Ein Schild weist auf eine Vollsperrung der Autobahn A40 hin; Rechte: pa/ dpa

NRW will mehr Vollsperrungen - damit der Verkehr fließen kann

Stand: 12.01.2024, 17:08 Uhr

Straßen müssen regelmäßig saniert werden, sonst geht irgendwann gar nichts mehr. Um Bauzeiten möglichst kurz zu halten, setzt NRW künftig auch bei Bundes- und Landesstraßen auf Vollsperrungen.

Von Rainer StriewskiRainer Striewski

Bevor der Verkehr wieder richtig fließen kann, ist erst einmal kompletter Stillstand angesagt: Am Freitag (19.01.2023) wird die alte Leverkusener Rheinbrücke - und damit die A1 zwischen Köln-Nord und Leverkusen - komplett gesperrt. Damit tritt der lang ersehnte Neubau der maroden Brücke in die entscheidende Phase, aber auf den Hauptfahrbahnen der A1 in beide Richtungen geht eben auch gar nichts mehr.

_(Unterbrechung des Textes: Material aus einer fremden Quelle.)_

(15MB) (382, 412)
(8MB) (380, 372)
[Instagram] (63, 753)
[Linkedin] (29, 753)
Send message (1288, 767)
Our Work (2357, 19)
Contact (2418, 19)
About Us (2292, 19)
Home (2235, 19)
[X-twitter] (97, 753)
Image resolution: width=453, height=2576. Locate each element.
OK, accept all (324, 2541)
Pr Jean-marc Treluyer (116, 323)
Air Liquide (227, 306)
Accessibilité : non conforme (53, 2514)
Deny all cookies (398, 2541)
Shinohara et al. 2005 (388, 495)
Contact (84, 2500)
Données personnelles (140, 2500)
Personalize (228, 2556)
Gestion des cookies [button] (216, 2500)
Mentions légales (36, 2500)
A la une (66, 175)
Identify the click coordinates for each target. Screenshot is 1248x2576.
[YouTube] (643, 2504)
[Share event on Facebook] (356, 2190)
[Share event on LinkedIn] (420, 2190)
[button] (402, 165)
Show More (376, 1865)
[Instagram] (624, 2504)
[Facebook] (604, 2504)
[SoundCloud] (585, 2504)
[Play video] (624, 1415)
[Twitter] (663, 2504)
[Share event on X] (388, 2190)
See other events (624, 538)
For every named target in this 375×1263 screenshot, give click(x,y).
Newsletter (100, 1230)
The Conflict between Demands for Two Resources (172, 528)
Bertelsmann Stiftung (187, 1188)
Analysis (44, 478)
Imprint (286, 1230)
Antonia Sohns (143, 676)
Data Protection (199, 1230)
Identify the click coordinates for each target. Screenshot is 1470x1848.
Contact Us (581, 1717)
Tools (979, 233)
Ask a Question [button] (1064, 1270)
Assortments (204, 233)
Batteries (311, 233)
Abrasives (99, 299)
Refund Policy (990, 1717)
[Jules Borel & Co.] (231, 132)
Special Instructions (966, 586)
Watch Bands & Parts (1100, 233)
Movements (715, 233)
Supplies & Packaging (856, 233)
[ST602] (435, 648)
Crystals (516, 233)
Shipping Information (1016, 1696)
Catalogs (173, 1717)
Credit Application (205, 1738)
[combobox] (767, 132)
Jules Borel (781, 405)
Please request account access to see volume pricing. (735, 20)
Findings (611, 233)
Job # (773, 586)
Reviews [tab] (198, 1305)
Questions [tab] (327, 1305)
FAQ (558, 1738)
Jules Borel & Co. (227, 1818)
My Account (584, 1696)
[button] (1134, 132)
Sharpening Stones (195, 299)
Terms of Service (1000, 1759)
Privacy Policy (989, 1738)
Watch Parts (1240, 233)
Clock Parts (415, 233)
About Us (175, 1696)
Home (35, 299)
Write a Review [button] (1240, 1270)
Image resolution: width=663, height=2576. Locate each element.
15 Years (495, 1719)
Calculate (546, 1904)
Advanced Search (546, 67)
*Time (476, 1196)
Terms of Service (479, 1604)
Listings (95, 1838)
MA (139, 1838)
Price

Der ADAC Nordhrein erwartet ein Stauchaos auf den Ausweichrouten. "Besonders auf der A3 zwischen dem Kreuz Leverkusen und dem Dreieck Heumar droht Stillstand", befürchtet der Automobilclub - und rät von vermeintlich kürzeren Ausweichrouten quer durch die Stadt ab. "Sonst droht hier ein Verkehrschaos", warnt ADAC-Verkehrsexperte Roman Suthold.

"Sanierungsoffensive" von Verkehrsminister Krischer

Trotz dieser Warnung ist Suthold aber kein genereller Gegner von Vollsperrungen - ganz im Gegenteil. Wenn sie richtig geplant sind, können sie durchaus auch Vorteile für Autofahrer haben. Das hat auch NRW-Verkehrsminister Oliver Krischer (Grüne) erkannt und das Mittel der Vollsperrungen in den Maßnahmenkatalog seiner "Sanierungsoffensive" aufgenommen. Das Land ist seit drei Jahren zwar nicht mehr für die Autobahnen, dafür aber weiterhin für etliche tausend Kilometer an Bundes- und Landstraßen zuständig.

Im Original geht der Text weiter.